Life, Death and the Human Condition

          Sometimes with these blog posts I have to really stretch to find a way in which all of the pieces are connected, if at all. Thus was the case this week. From Hemmingway’s “The Short and Happy Life of Francis Macomber” to the poems of Emily Dickinson, I can only speculate that because these works are incredibly existential, they are describing what it means to be part of the human condition. They explore humanity from many angles, illuminating both the positive and negative attributes prevalent in us all.
            As a literary medium, I am unabashedly partial to the short story, and was therefore very excited to delve into “The Short and Happy Life of Francis Macomber”. I am not sure why, but my favourite aspect of the story was Margot’s part as the villain. Perhaps it is because Hemmingway was among the first writers to depict women in such a way: actually capable of being devious, underhanded and truly just mean as opposed to those who came before him who illustrated women as opinion-less delicate flowers. One of the more obvious themes of the story is that of courage, and I think the way in which Hemmingway chose to write about that subject shows how highly skilled he was. I loved the scene in which Wilson and Macomber are discussing what happened with the lion, and Margot, out of a combination of frustration and embarrassment, begins crying and retreats to her tent. She so clearly thought her husband was completely devoid of a spine, and I think it was only fitting that she be the one who eventually killed him.
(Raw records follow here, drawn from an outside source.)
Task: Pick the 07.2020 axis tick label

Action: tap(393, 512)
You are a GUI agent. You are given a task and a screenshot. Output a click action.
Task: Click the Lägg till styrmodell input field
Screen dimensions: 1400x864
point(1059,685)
It is clear that she thought so little of him that no matter what he accomplished she would always be there to diminish it nonetheless.
            Ordinarily, I am not the biggest Emily Dickinson fan, but I really loved the poem “Success is counted sweetest”. I loved the idea that in order to fully appreciate the “nectar” of success, one must really thirst for it and have been without it for a long time, and that is an incredibly true sentiment. I wasn’t sure if she was using the idea battle metaphorically or literally, but either way the notion that the defeated understand victory better than the victorious was very effective. Conversely, the next poem, “I heard a Fly buzz – when I died – ” was full of the Dickinsonian ambiguity, melancholy and irrelevance for which I always carried ire. The descriptions were well done, but I did not understand what prompted her to write the piece or why it is significant enough to be housed in this anthology.
            “Because I could not stop for Death – ” was interesting in that as I was reading it, time seemed to slow. The imagery of the speaker and Death in the carriage slowly driving throughout this town as she prepares to leave forever was definitely effective. This is the second poem in a row by Dickinson about death and dying, which only enhances my view of her as a melodramatic writer. Although I loved the lines, “We paused before a House that seemed / A swelling of the Ground,” I hated how she used the word “Ground” again two lines later. With the flow of the poem, that was very off-putting. 
           “Tell all the Truth but tell it slant – ” is an intriguing piece because Dickinson expresses a worldview probably not held by many who would be willing to admit it in such a public forum, especially not in 1868. The truth, she argues, has to be in a way tempered in order to cushion the blow so that people would be more willing to accept it. In some ways, she is doing this herself by telling the truth about telling the truth through the form of a rhyming poem. One would think that if something was in fact the truth, people would be happy to learn of it and accept it, but unfortunately that is not always how human beings operate. To soften the “harshness” of the truth, one sometimes has to add a little bit of fluff. I believe it was the great philosopher Mary Poppins who said “A spoon full of sugar helps the medicine go down.”